Robert Pollock (WSJ'da) şöyle yazmış: “Erdoğan'ın Dışişleri Bakanı Ahmet Davutoğlu, Türkiye'ye ABD, NATO ve Avrupa Birliği ile bağları gevşetme ve doğuya doğru kendi nüfuz küresine yönelme çağrısı yapan bir felsefenin taraftarıdır.”

Ahmet Davutoğlu'nun söylediklerini hakikaten ciddiye aldığımızda, bu laflar en iyi ihtimalle büyük bir çarpıtma en kötü ihtimalle de namussuzluktur. Davutoğlu henüz geçen ay şöyle demişti: “Türkiye'nin diğer küresel aktörlerle ilişkisi, rekabeti değil tamamlayıcı olmayı amaçlamaktadır.
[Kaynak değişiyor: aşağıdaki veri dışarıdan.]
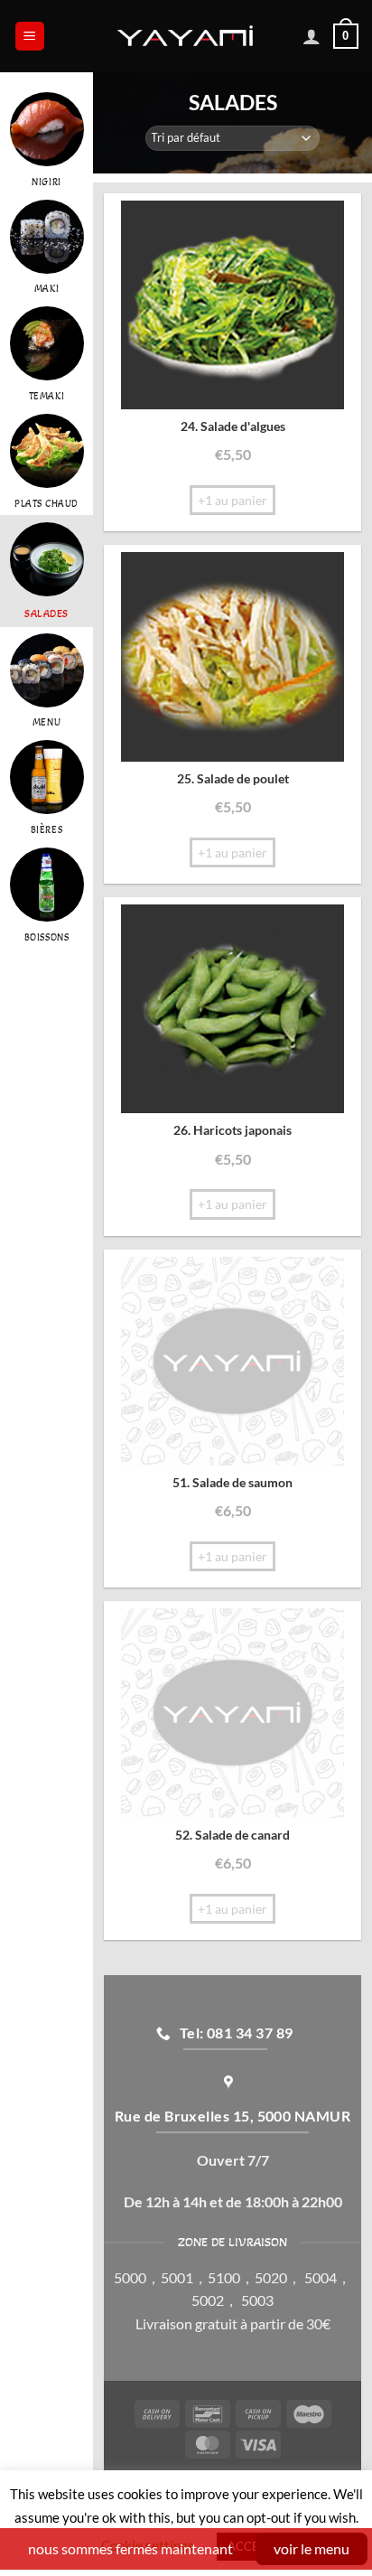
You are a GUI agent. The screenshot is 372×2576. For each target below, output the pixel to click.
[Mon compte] (311, 36)
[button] (29, 37)
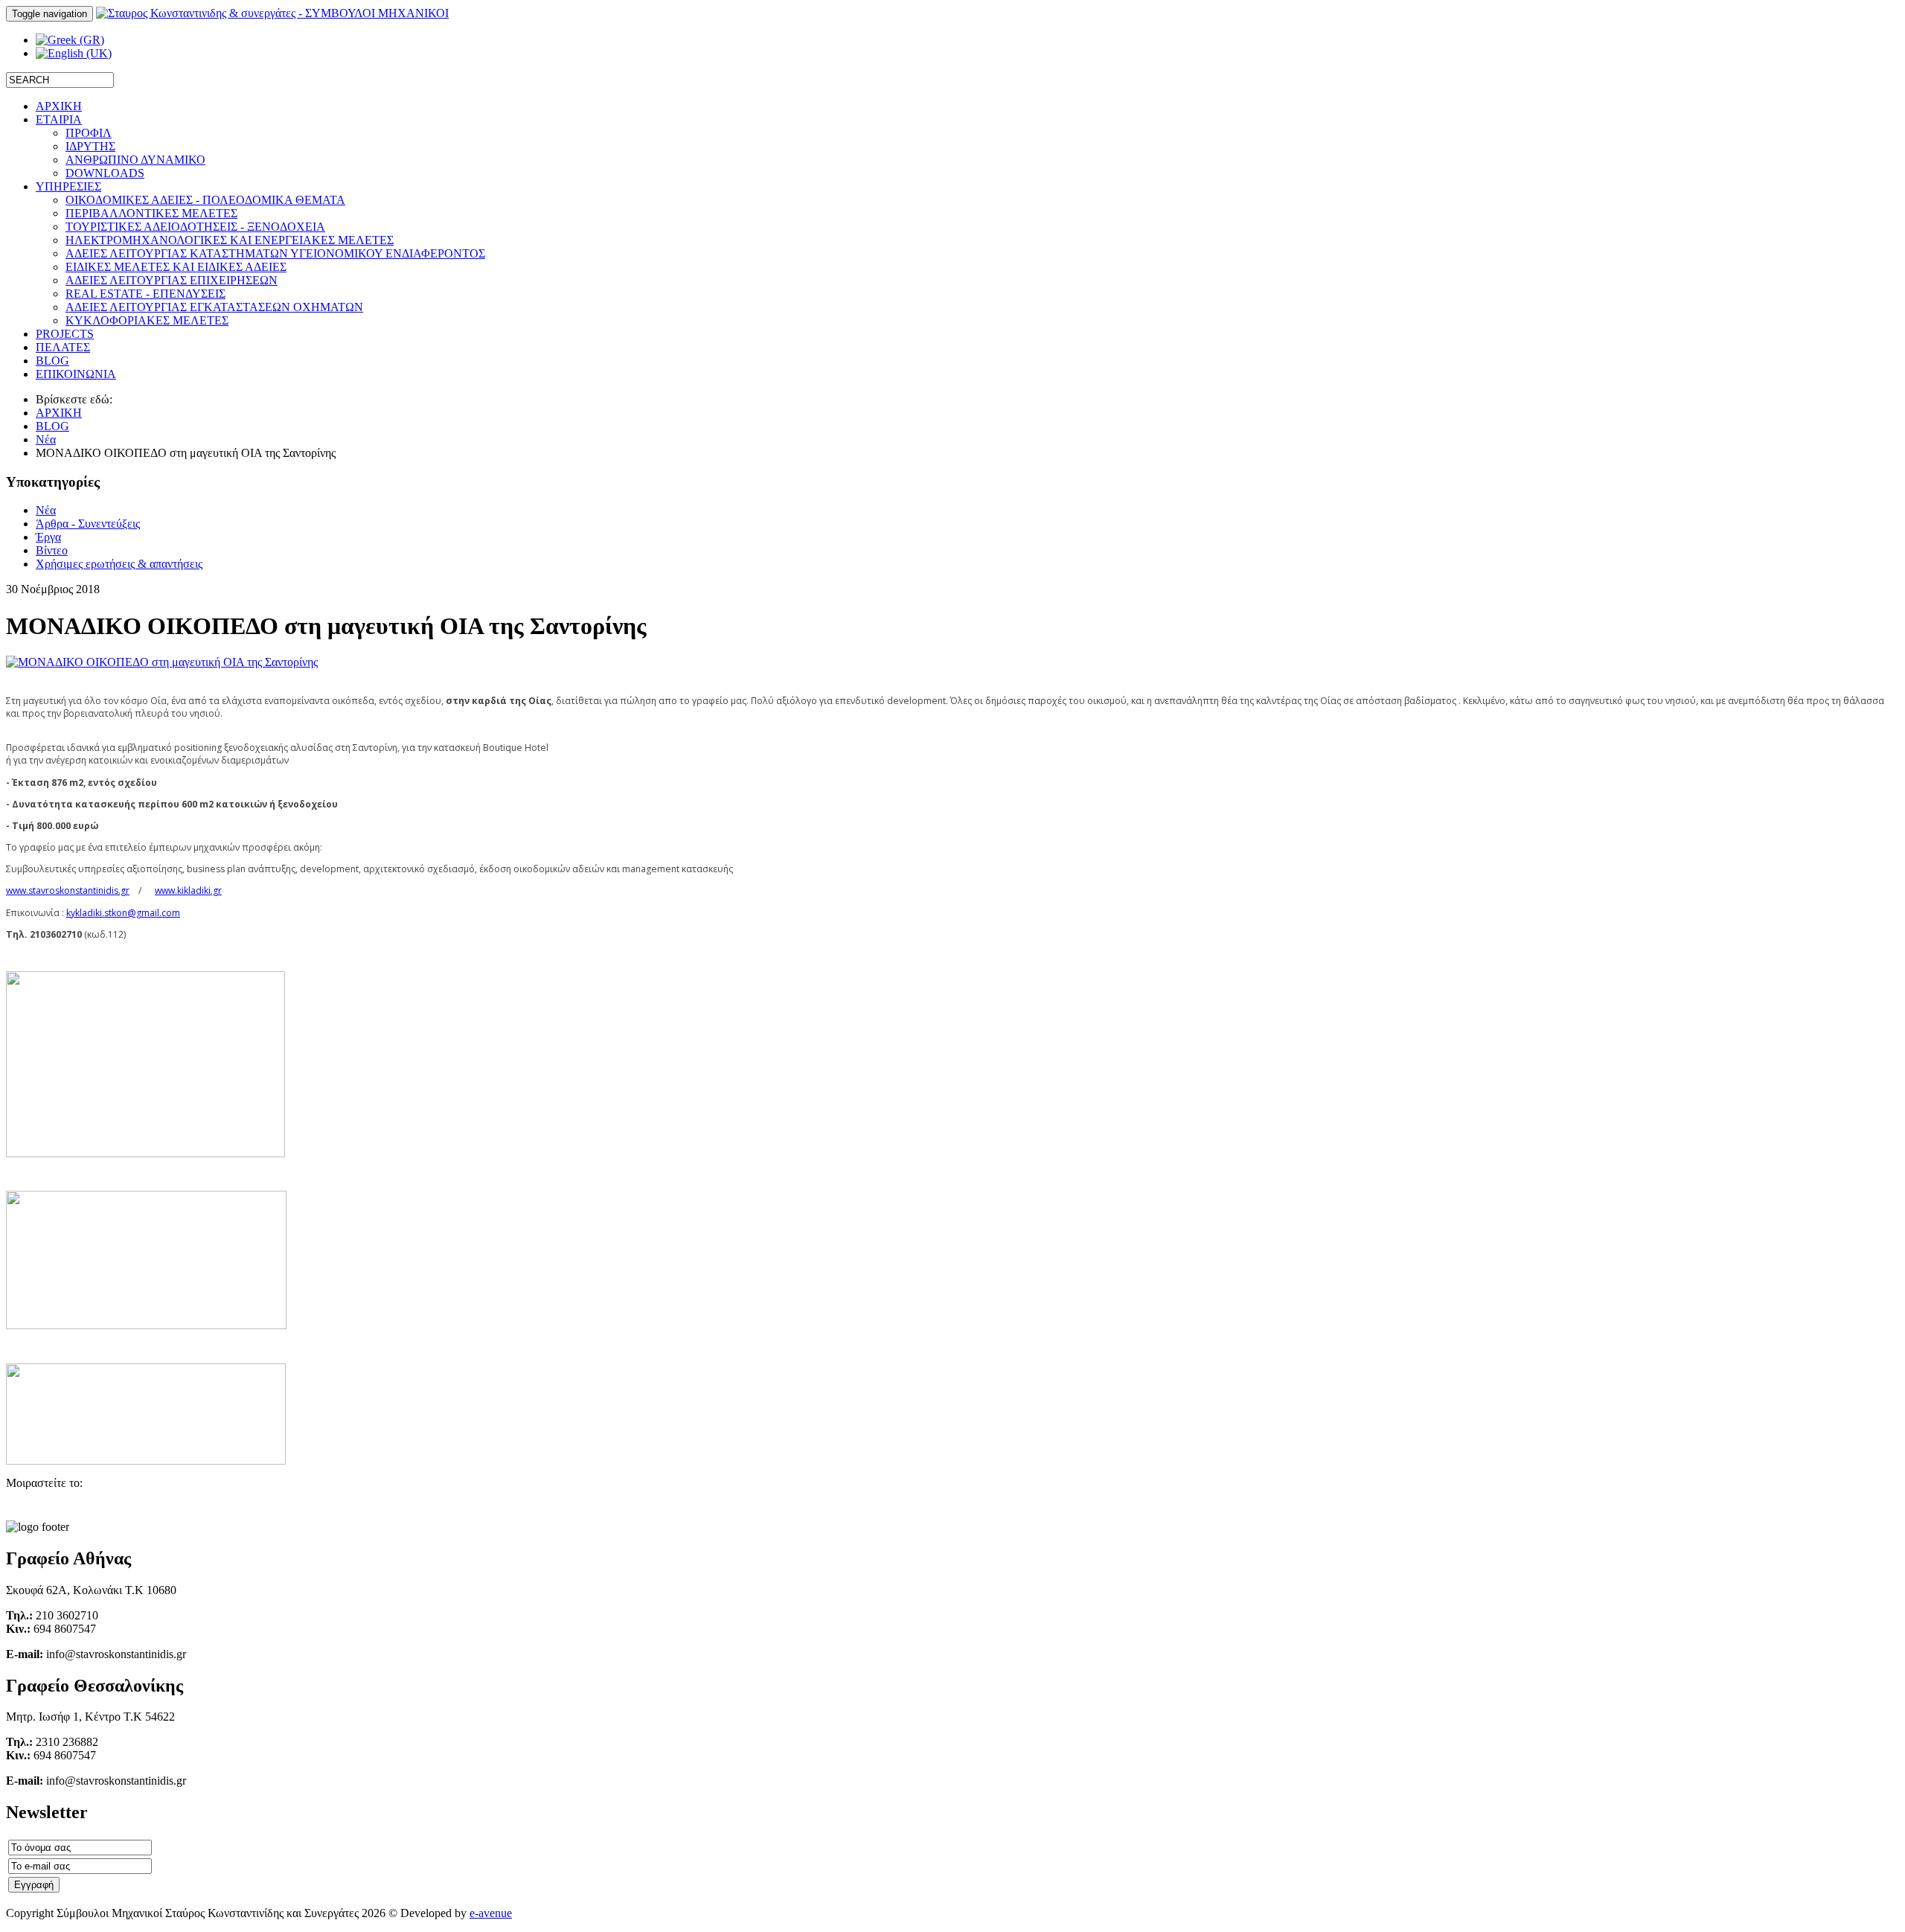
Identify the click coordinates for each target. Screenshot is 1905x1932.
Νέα (46, 439)
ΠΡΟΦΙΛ (88, 133)
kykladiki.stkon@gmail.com (123, 912)
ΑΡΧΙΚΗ (59, 412)
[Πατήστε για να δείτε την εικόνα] (162, 662)
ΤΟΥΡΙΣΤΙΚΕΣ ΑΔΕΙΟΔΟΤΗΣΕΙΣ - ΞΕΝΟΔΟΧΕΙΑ (195, 226)
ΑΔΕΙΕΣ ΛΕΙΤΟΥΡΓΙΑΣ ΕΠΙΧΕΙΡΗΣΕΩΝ (171, 280)
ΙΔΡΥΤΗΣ (90, 146)
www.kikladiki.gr (188, 890)
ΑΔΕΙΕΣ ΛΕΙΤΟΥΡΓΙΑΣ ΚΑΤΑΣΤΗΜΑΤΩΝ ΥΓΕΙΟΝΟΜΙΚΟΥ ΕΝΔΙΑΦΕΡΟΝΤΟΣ (275, 253)
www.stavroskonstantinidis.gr (67, 890)
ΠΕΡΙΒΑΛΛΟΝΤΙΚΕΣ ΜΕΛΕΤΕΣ (151, 213)
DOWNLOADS (104, 173)
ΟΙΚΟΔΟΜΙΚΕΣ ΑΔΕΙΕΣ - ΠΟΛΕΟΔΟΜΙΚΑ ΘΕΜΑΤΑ (205, 199)
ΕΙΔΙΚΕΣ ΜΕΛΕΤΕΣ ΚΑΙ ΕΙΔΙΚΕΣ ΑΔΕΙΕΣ (175, 266)
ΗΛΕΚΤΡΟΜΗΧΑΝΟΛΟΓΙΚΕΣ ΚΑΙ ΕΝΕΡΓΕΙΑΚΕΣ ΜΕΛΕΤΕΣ (229, 240)
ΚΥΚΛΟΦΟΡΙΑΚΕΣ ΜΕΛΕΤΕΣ (146, 320)
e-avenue (491, 1913)
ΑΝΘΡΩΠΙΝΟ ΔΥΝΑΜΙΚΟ (135, 159)
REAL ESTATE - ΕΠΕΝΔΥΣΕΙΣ (145, 293)
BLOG (52, 426)
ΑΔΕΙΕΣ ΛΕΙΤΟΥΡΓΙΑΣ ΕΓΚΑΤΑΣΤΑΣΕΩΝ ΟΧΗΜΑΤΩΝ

Böylesi bir politika, Türkiye'nin ABD'yle stratejik ilişkilerine iki ülkenin ikili stratejik bağları ve NATO üzerinden bakar. AB üyeliği sürecini, Rusya'yla iyi komşuluk politikasını ve Avrasya'da senkronizasyon politikasını, birbirlerini tamamlayan tutarlı bir politikanın ayrılmaz parçaları olarak dikkate alır. Rusya'yla iyi ilişkilerin AB ilişkilerinin alternatifi olmadığı anlamına gelir bu. Benzer şekilde, ABD'yle Model Ortaklığın da Rusya'ya karşı rakip bir ortaklık olmadığı anlamını taşır.”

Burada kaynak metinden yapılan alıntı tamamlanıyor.